Increase in the cost of importation due to the persistent currency depreciation and general increase in the cost of production fueled mainly by increase in energy cost were major factors responsible for year on year increase in inflation according to NBS.

Both the urban and rural inflation recorded a rise in the review period with the former recording a sharper increase.

On a year-on-year basis, in the month of November 2022, the urban inflation rate was 22.09 percent, this was 6.17 percent higher compared to the 15.92 percent recorded in November 2021. On a month-on-month basis, the urban inflation rate was 1.50 percent in November 2022; this was 0.16 percent higher compared to October 2022 (1.33%).

The corresponding twelve-month average for the urban inflation rate was 18.90 percent in November 2022. This was 1.35 percent higher compared to the 17.55 percent reported in November 2021.

“States with the fastest rise in headline inflation in November 2022 were Ebonyi (26.11%), Kogi (25.84%), and Rivers (24.45%), while Kaduna (18.87%), Sokoto (19.02%), and Cross River (19.17%) recorded the slowest rise in headline year-on-year inflation. For food inflation, Kwara (29.74%), Kogi (29.51%), and Ebonyi (28.25%) led the charts, while Kaduna (19.30%), Sokoto (19.48%), and Jigawa (20.55%) recorded the slowest rise in year-on-year food inflation”

On the flipside, the rural inflation rate in November 2022 was 20.88 percent on a year-on-year basis; this was 5.99 percent higher compared to 14.89 percent recorded in November 2021.

On a month-on-month basis, the rural inflation rate in November 2022 was 1.30 percent, up by 0.14 percent compared to October 2022 (1.16%). The corresponding twelve-month average for the rural inflation rate in November 2022 was 17.88 percent. This was 1.46 percent higher compared to the 16.42 percent recorded in November 2021.

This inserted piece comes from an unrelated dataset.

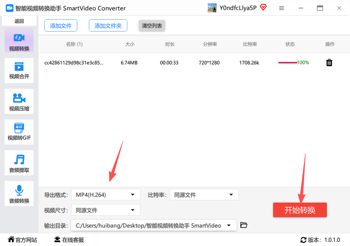350x246 pixels.
Task: Open the 视频合并 video merge tool
Action: coord(19,70)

The food inflation rate in November 2022 was 24.13 percent on a year-on-year basis; which was 6.92 percent higher compared to the rate recorded in November 2021 (17.21%).

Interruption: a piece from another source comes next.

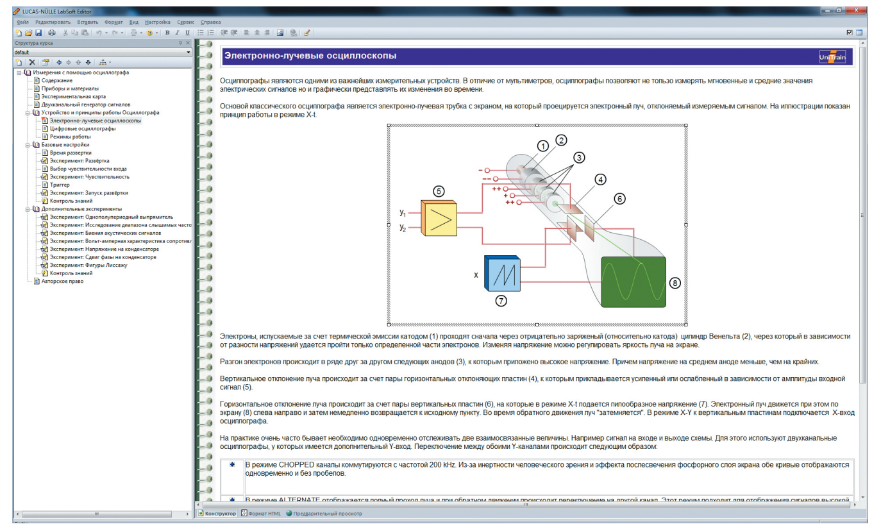Click the Print icon in toolbar
This screenshot has height=531, width=881.
[51, 33]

The rise in food inflation was caused by increases in prices of Bread and cereals, Oil and fat, Potatoes, Yam and other tubers, Food products and Fish. On a month-on-month basis, the food inflation rate in November was 1.40%, this was 0.17 percent higher compared to the rate recorded in October 2022 (1.23%).

This increase was attributed to an increase in prices of some food items like Oil and fat, Fruits, Fish, and Tubers The average annual rate of food inflation for the twelve-month period ending November 2022 over the previous twelve-month average was 20.41 percent, which was 0.21 percent points lower from the average annual rate of change recorded in November 2021 (20.62%).

Inflation by states

Meanwhile, states with the fastest rise in headline inflation in November 2022 were Ebonyi (26.11%), Kogi (25.84%), and Rivers (24.45%), while Kaduna (18.87%), Sokoto (19.02%), and Cross River (19.17%) recorded the slowest rise in headline year-on-year inflation. For food inflation, Kwara (29.74%), Kogi (29.51%), and Ebonyi (28.25%) led the charts, while Kaduna (19.30%), Sokoto (19.48%), and Jigawa (20.55%) recorded the slowest rise in year-on-year food inflation.